O Mundo é Pequeno, de David Lodge

Que fazer com a vida?

Desidério Murcho
O Mundo é Pequeno: Um Romance Académico, de David Lodge
Tradução de Lucinda Maria dos Santos Silva
Edições Asa, 1996, 362 pp.

Este romance ocupa-se de um grupo de professores de literatura que deambulam em torno do mundo em sucessivos congressos. As suas vidas privadas e profissionais são passadas a pente fino, com muito humor, por alguém que conhece bem o meio: David Lodge é professor universitário de literatura. O livro tem momentos verdadeiramente hilariantes e não aconselho a sua leitura nocturna a quem não desejar acordar o vizinho do lado… É que, por vezes, explodimos em sonoras gargalhadas — isso aconteceu-me pelo menos três vezes.

O romance não é, todavia, inteiramente frívolo, se bem que seja o menos sério de todos os que li até hoje de Lodge. As vidas sexuais e académicas dos seus personagens são caricaturas bem conseguidas e há dois aspectos sérios no meio de tudo: a aparente fraude intelectual que é a crítica literária pós-moderna e a questão que muitos dos personagens colocam mudamente a si mesmos: que fazer com a vida?

O personagem principal corre o mundo em busca de uma mulher furtiva pela qual nutre uma paixão infantil — não vou revelar o desfecho para não lhe estragar a surpresa. Os outros personagens correm o mundo em busca não se sabe bem de quê… nem eles sabem bem de quê. Um dos personagens tem a coragem um dia de se fazer a pergunta mais incómoda de todas: que estou eu a fazer aqui, a centenas de quilómetros de casa? Ele não sabe, nenhum deles sabe, mas a correria de congresso para congresso, atravessando fronteiras e calcorreando fusos horários faz parte da vida académica actual; pelo menos, faz parte da vida académica dos países mais avançados do que Portugal…

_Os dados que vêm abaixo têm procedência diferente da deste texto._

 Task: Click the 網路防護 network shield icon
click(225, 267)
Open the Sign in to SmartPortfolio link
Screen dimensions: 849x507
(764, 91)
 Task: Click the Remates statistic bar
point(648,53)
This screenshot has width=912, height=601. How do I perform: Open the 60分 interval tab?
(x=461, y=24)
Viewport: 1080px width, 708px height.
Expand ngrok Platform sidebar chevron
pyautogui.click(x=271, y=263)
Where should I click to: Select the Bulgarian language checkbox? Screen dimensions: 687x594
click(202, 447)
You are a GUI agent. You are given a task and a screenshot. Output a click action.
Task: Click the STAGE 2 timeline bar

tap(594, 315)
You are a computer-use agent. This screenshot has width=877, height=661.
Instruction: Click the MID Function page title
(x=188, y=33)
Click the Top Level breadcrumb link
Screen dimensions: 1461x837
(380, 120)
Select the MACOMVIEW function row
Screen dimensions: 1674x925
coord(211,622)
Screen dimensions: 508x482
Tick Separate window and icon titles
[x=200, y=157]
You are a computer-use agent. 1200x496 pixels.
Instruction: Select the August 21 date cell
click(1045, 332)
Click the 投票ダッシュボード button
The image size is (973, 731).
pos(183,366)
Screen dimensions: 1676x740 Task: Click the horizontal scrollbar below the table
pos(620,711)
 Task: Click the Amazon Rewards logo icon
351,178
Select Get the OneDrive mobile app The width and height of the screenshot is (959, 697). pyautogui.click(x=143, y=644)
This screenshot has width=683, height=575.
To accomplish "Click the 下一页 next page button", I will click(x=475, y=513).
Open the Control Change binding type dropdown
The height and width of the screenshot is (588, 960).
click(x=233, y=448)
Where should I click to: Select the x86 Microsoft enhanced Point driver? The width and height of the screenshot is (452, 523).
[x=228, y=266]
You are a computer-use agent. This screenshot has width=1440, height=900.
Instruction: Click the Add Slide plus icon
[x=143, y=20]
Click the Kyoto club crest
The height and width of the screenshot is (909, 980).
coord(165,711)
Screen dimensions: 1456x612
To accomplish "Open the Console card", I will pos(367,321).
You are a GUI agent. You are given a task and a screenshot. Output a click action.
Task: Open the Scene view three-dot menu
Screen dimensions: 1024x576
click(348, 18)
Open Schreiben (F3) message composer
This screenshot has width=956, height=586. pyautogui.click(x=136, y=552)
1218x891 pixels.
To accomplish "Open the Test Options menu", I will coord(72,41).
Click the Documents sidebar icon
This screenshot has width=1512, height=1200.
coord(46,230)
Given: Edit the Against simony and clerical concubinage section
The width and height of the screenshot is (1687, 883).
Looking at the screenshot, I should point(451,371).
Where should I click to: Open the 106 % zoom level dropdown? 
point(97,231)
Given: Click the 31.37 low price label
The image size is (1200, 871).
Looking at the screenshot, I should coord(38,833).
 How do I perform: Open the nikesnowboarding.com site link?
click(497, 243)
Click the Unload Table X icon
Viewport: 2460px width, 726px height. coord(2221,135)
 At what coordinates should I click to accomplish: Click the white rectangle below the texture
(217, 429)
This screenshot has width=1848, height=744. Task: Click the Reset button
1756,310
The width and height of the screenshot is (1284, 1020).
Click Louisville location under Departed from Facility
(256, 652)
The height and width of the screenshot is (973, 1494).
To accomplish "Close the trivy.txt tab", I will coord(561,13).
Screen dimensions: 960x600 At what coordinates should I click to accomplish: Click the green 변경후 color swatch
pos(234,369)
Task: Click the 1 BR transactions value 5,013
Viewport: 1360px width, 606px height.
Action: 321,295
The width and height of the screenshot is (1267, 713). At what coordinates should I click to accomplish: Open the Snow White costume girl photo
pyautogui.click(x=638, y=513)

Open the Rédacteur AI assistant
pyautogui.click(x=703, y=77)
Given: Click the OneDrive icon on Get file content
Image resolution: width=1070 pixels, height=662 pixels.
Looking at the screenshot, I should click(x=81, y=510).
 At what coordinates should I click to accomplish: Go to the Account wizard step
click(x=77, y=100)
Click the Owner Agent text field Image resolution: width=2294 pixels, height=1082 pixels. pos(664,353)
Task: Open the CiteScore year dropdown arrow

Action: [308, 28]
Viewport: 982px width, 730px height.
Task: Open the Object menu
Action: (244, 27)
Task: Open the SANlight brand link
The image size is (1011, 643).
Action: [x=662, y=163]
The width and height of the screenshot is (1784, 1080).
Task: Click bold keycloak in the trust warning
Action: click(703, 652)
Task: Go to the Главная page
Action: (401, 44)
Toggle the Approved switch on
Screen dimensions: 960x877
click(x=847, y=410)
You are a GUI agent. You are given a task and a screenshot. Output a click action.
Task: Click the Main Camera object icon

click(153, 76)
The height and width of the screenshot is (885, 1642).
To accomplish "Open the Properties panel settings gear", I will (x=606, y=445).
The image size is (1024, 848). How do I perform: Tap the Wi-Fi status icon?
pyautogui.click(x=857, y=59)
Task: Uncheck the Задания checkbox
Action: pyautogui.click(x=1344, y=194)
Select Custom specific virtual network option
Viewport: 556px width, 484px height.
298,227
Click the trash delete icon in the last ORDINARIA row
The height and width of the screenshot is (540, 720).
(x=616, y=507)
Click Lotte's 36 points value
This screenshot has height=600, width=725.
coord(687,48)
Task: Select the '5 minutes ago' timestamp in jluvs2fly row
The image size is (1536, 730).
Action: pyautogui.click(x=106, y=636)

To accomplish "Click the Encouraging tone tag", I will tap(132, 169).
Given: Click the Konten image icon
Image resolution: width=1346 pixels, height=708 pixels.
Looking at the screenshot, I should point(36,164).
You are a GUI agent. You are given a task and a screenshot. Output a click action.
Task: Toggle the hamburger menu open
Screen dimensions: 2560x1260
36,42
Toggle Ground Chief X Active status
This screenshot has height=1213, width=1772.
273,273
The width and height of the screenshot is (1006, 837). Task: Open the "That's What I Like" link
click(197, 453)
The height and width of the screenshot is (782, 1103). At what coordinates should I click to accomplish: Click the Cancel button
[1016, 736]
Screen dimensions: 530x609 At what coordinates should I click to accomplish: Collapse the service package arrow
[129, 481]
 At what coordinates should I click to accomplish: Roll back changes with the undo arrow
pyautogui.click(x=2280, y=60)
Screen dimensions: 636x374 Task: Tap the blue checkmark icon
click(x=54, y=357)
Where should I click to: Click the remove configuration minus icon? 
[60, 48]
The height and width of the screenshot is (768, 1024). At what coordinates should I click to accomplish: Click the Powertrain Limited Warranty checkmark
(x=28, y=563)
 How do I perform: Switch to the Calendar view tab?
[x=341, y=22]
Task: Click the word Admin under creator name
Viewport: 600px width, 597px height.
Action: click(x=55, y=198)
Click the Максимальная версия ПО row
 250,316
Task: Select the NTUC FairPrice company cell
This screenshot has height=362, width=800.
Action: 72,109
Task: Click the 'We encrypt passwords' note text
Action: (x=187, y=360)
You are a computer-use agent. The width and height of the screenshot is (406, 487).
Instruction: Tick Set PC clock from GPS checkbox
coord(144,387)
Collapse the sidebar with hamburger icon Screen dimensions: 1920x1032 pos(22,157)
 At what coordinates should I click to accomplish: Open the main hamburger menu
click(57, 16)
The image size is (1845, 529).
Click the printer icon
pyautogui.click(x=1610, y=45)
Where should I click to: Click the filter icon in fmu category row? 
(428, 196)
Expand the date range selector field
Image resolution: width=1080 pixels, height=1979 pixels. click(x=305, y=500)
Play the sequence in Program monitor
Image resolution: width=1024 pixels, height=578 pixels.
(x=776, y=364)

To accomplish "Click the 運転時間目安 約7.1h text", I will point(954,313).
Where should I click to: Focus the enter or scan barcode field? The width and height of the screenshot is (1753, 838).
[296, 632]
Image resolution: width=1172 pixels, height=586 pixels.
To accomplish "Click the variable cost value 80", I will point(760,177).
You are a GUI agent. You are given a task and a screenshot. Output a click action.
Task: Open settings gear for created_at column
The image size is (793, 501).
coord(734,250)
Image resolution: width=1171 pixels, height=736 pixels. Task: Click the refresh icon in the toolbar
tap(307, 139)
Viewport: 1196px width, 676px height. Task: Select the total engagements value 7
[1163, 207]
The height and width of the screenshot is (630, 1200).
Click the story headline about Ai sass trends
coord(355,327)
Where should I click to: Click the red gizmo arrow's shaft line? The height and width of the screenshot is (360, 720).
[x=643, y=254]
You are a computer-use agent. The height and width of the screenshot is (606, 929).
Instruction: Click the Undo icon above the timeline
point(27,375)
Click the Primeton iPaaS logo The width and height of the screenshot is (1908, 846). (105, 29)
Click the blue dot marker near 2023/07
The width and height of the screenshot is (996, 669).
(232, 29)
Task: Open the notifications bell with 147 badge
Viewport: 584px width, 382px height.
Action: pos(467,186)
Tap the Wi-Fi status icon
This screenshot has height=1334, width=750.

À excepção do romântico personagem principal (um poeta, claro), o bando de académicos frívolos dedicam-se, basicamente, a ir para a cama uns com os outros e a lutar desalmadamente por distinções a que não dariam nenhuma importância não fosse o facto de toda a gente as desejar para si. São como os diletantes das classes mais elevadas da sociedade europeia e americana do século XIX, para quem viajar servia para enganar o tédio de vidas sem sentido. O retrato é cruel, mas parcialmente realista. Pergunto-me a mim próprio o que aconteceria a um professor português que tivesse a coragem de descrever os piores aspectos da academia portuguesa…

Este livro de Lodge é, como sempre, uma lição na arte de bem narrar uma história. Com uma galeria de personagens tão vasta, Lodge consegue conduzir todos os elementos da sua criação com mestria, qual maestro perante uma partitura complexa mas que conduz a bom porto. A tradução portuguesa é boa.